As startups de hortifrúti Arado e Frexco anunciaram uma fusão estratégica com o objetivo de alcançar R$ 100 milhões em receita até 2025. A união, que também inclui a Plantei, visa otimizar a logística e a previsão de demanda no setor, que enfrenta desafios recentes.
A Arado, uma plataforma mineira, conecta pequenos e médios agricultores a restaurantes e varejistas, e recebeu R$ 100 milhões em investimentos entre 2023 e 2024, com apoio de investidores como Valor Capital, Maya Capital e iFood.

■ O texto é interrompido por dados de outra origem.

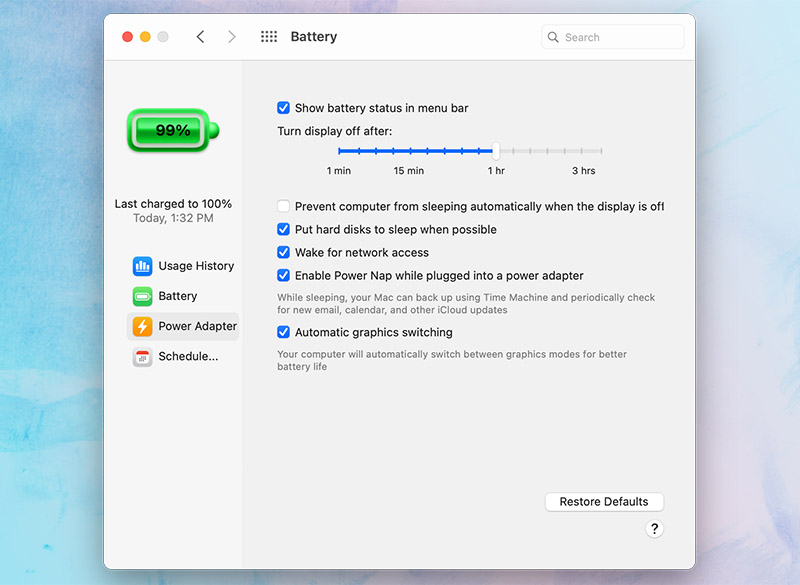Switch to the Battery sidebar section
This screenshot has height=585, width=800.
click(178, 296)
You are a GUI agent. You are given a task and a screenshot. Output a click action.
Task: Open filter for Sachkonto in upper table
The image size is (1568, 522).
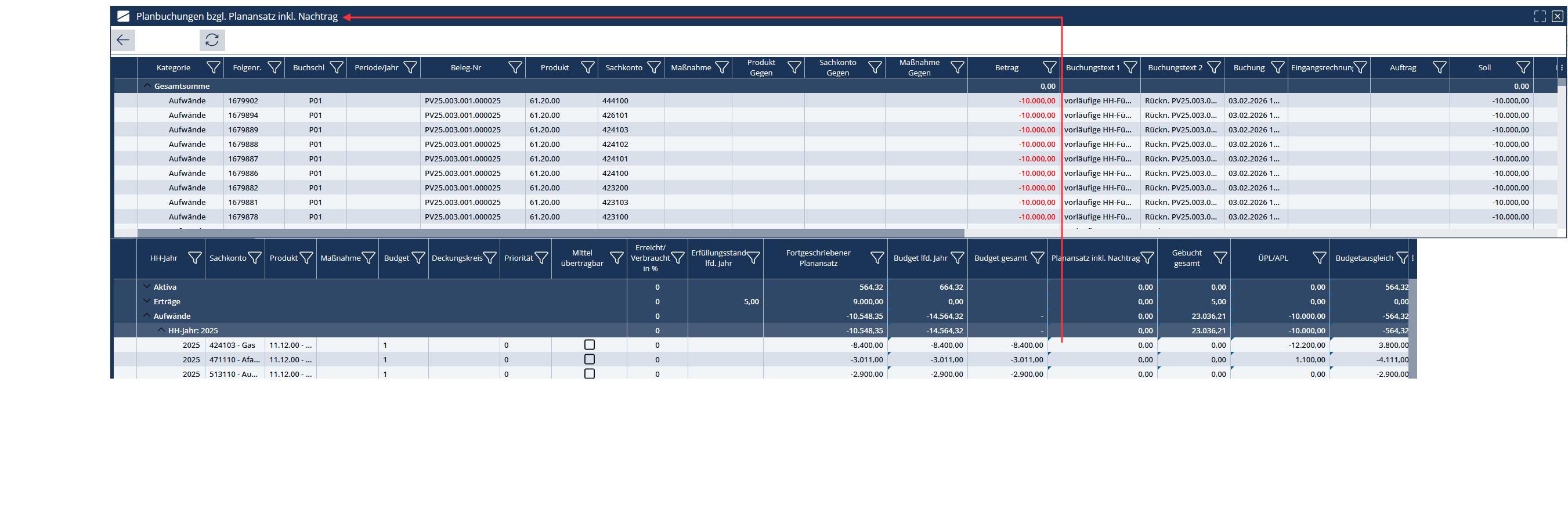coord(654,67)
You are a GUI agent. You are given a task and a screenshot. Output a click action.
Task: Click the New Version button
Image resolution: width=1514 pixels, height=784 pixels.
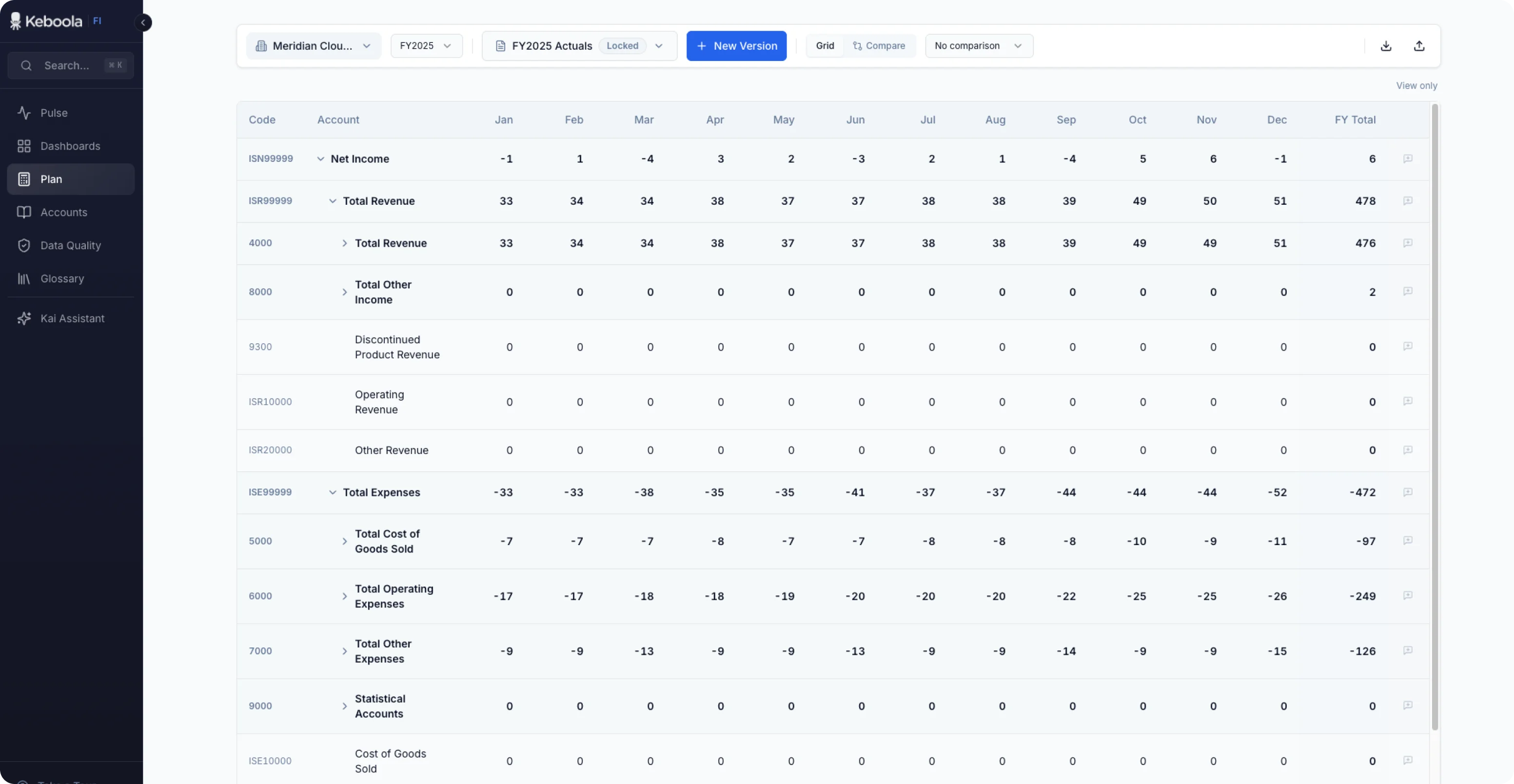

A Frexco, por sua vez, fornece frutas e verduras frescas diretamente para restaurantes, eliminando intermediários e garantindo eficiência na distribuição.
Victor Bernardino, CEO da Arado, destacou que a fusão tem como foco melhorar a logística e a entrega de produtos perecíveis. Nosso objetivo é garantir que eles cheguem de forma pontual e com o frescor que o mercado exige, afirmou. O grupo já desenvolveu 12 sistemas baseados em inteligência artificial para prever a demanda e otimizar as entregas.
Expansão e Metas
A integração não afetará os clientes e parceiros, segundo Mateus Erthal, CEO da Frexco. O foco é fortalecer o relacionamento com nossos clientes. O grupo planeja expandir suas operações no Sudeste e levar o modelo para todo o Brasil, com um crescimento acelerado previsto para 2026.
A meta de R$ 100 milhões em receita é ambiciosa, especialmente em um momento delicado para o setor. Recentemente, startups como Justo e Mercado Diferente encerraram operações, mesmo após receber investimentos. Em contrapartida, a Graviola, conhecida como o “banco do hortifrúti”, recebeu R$ 45 milhões da SRM Ventures para oferecer crédito a pequenos e médios fornecedores, apostando no B2C para crescer em um cenário desafiador.